Gontai kabut melewati batang-batang mungil di pekarangan. Aku harus segera melepas selimut lalu membersihkan tubuh dari keringat mimpi. Setelah merentangkan tangan dan menghirup napas panjang serta merapihkan tempat tidur, aku pun membuka baju dan perlahan membasuh tubuh menggunakan air yang dingin dan segar.
"Mana yang lebih indah antara air dan kekasih dan mana yang lebih penting antara air dan kekasih? Tanpa air mana mungkin aku memiliki kekasih dan jika tanpa kekasih sungguh mungkin aku mandi menggunakan kejernihan."
Tak butuh waktu lama untukku mencuci tubuh. Tiba saat untukku melenyapkan kuman di dalam mulut. Sok sok. Mulutku berbusa dan wangi serta rasanya pedas.

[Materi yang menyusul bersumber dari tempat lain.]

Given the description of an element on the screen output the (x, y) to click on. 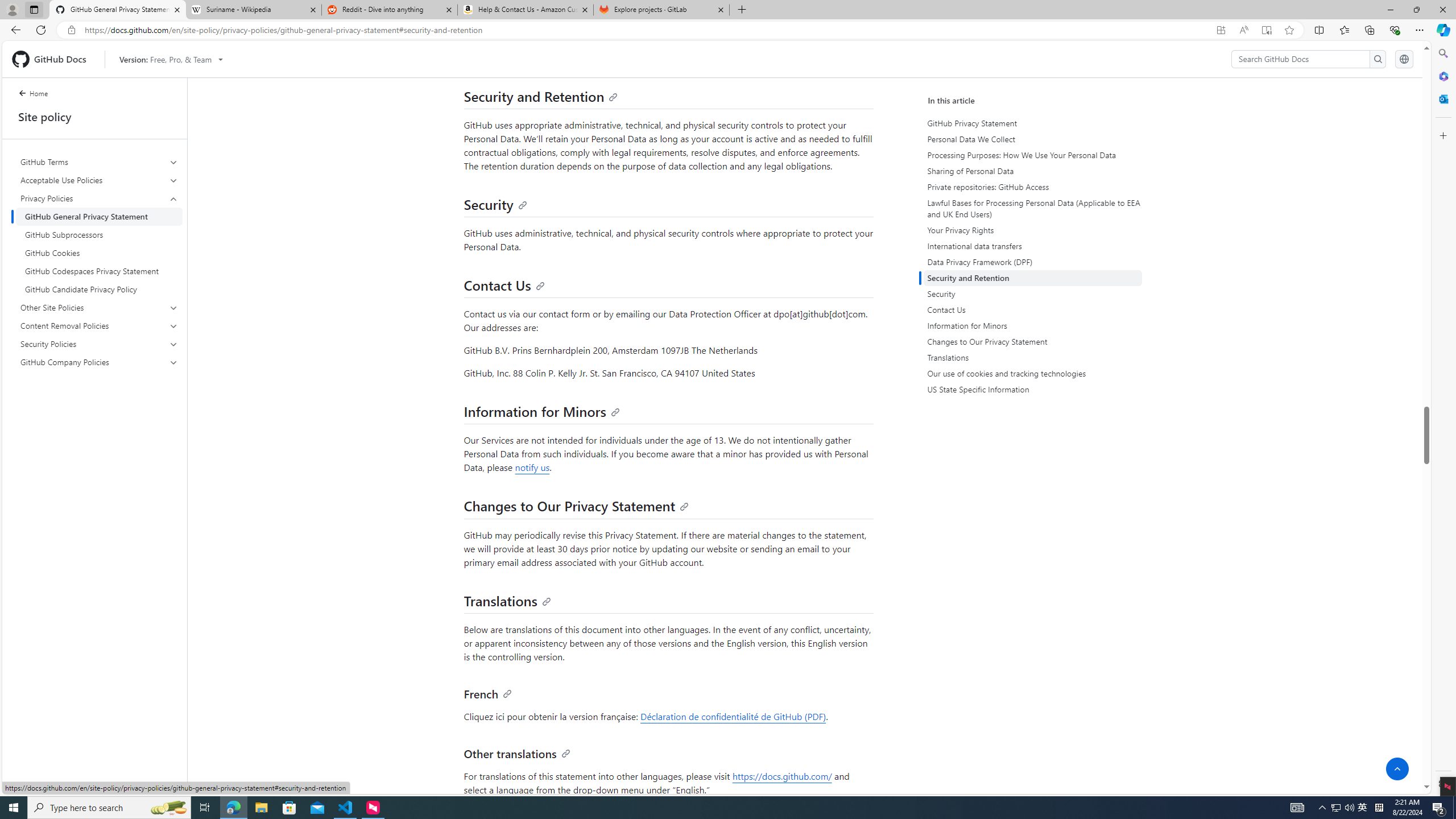
Security Policies (99, 343)
Content Removal Policies (99, 325)
GitHub Codespaces Privacy Statement (99, 271)
Security (1032, 293)
French (487, 693)
Translations (507, 600)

Tapi, sungguh nikmat apalagi setelah berkumur-kumur.
"Sikat gigi berukuran kecil dan tak bisa bicara tapi sangat berguna. Mungkin aku tidak akan pernah bekerja sebagai jurnalis jika tanpa alat sederhana yang murah meriah ini. Bagaimana mungkin narasumberku betah berbincang berlama-lama dengan orang yang giginya penuh sisa makanan dan beraroma waduh cikidaw."

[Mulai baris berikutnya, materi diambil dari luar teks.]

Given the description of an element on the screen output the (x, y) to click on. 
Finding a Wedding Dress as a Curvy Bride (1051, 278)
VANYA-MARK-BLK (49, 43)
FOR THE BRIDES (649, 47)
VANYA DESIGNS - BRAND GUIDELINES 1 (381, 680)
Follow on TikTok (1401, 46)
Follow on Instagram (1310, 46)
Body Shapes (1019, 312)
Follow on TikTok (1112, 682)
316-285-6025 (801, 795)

Kurang afdol jika mandi tapi tidak sabunan dan bershampo. Pasti tubuh masih lengket dan rambutku tidak akan halus serta tak enak ketika diraba. Bukan tak mungkin mudah kusut sehingga narasumberku berkesan kurang baik ketika melihat lawan bicaranya.
Kutuangkan sabun cair ke spon lalu kugosokkan ke seluruh tubuh, setelah bershampoo. Aku ingin tubuh ini wangi dan bersih sehingga yang melihat akan berkesan kalau orang yang berada di depannya adalah manusia yang layak mendapat apresiasi.
"Kamar mandi. Tempat yang dinilai kotor. Tapi, tempat yang paling mujarab untuk membersihkan kotoran hingga ke sudut terpencil tubuh manusia. Tanpa kamar mandi, sungailah tujuanku membuang kotoran usus dan kantung kemih."